My generation has seen that this undertaking is impossible. We’ve known about this truth even since before the start of the plan, and we can’t forget that Nixon, in a dramatic speech in 1971, did us the favor of announcing the war on drugs to the rest of the world. Some 45 years, millions of lives lost, and billions of dollars later, we can only conclude that a drug-free world is a moralist utopia, or is even perhaps the desire to protect a hugely lucrative business only if it’s illegal.

The war on drugs is a malignant tumor and there’s no better profile of this situation than our own. Because while there is consensus among social scientists as to the well-known fact that drug trafficking is as much the engine as the fuel of our war, the devastating effects of the fight against drugs have still not yet been calculated. In the 15 years of the plan, cocaine production has dropped by only 20 percent, despite the fact that we still spray our farms with cancer (glyphosate). We have also tried to substitute cocaine with legal crops. Although this was politically well intentioned, it wasn’t enough, because illegal planting will always be more lucrative than legal planting, and so farmers have had to live in hiding or move to protect themselves.

There has been no study to assess the damage done. Recently, in an interview with President Obama, the writer David Simon, creator of the legendary series “The Wire,” delivered a damning phrase that sums up the whole issue: “What drugs have not destroyed, the war on them has.” But at the funeral of the respected boss, his following appears. When we stop drug trafficking in one country, a neighboring country becomes an alternative route. Only in Colombia do six new synthetic drugs appear each day. But if there’s something that history has proven, it’s that we are still ignoring the fact that a legal substance is easier to control than an illegal substance.

That is why the bilateral celebrations and all the media fuss accompanying them are difficult to understand. Of course, it is an opportunity to guarantee U.S. support for peace, and that is significant. Still, the plan needs a funeral to bury the war on drugs rather a birthday celebration. Investing in the plan was worse than investing in InterBolsa,* which was investigated for embezzlement, as was the plan regarding whether “false positives,” among other atrocities, had taken place.** If only the new Peace Colombia plan announced by President Obama had taken these important resources to the regions where the state has never been, allowing them to become fertile ground for war.

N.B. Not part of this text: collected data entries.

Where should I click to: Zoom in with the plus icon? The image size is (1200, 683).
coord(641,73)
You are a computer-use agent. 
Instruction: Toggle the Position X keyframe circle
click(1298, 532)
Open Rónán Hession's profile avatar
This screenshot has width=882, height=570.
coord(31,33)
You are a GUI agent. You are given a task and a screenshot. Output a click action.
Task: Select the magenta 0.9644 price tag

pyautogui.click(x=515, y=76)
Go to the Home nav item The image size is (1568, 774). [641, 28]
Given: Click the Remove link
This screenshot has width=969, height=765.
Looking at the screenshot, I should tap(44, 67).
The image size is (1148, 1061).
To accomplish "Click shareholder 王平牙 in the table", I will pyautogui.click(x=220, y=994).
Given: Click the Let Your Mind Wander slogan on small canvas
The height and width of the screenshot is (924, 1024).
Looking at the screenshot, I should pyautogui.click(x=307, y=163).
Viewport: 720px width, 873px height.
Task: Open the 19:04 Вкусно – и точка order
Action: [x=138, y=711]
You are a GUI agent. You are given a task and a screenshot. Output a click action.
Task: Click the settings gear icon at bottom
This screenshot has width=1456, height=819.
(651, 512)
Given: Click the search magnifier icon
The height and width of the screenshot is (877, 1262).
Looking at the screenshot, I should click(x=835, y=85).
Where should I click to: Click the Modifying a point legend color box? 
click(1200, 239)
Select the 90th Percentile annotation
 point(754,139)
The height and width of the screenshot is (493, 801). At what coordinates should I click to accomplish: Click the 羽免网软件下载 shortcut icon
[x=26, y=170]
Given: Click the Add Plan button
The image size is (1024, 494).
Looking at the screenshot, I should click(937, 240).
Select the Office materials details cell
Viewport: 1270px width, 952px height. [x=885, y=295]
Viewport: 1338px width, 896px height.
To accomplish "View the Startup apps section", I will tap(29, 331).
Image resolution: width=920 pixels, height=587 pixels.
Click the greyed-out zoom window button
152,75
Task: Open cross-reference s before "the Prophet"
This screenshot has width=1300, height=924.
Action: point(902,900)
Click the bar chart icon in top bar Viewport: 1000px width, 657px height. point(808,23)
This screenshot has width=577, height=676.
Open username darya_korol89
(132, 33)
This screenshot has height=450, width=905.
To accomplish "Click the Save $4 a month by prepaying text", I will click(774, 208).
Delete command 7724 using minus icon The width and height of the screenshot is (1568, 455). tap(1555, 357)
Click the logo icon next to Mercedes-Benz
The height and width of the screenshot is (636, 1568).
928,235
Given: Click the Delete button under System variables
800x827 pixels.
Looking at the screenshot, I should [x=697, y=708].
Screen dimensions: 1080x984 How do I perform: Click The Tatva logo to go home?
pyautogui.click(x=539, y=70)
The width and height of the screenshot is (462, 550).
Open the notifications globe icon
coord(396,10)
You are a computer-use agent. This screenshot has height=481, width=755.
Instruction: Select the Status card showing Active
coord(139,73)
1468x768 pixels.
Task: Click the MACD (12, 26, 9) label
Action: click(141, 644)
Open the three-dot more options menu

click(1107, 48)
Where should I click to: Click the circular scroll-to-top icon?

The signing of the agreement with FARC*** will be a historic moment, but it will not bring about peace; this will only come about when war loses all meaning. While drug trafficking is forced underground, violence will be a certainty in this invincible multi-billion dollar market.

*Editor’s note: InterBolsa was the largest Colombian securities broker and proprietary trader that operated until November 2012. The Colombian government ordered its closure due to a default on debts to the local banking system.

**Translator’s note: “False positives” refers to the killing of civilians and dressing them in guerrilla uniforms by the Colombian military to increase body counts against guerrilla forces — supposedly incentivized by Uribe’s performance-based rewards. See “Colombia: Peace and Stability in the Post-Conflict Era,” p. 14.

***Editor’s note: FARC stands for the Revolutionary Armed Forces of Colombia. It is a guerrilla movement originating in 1964, comprising an army of Marxist-Leninists.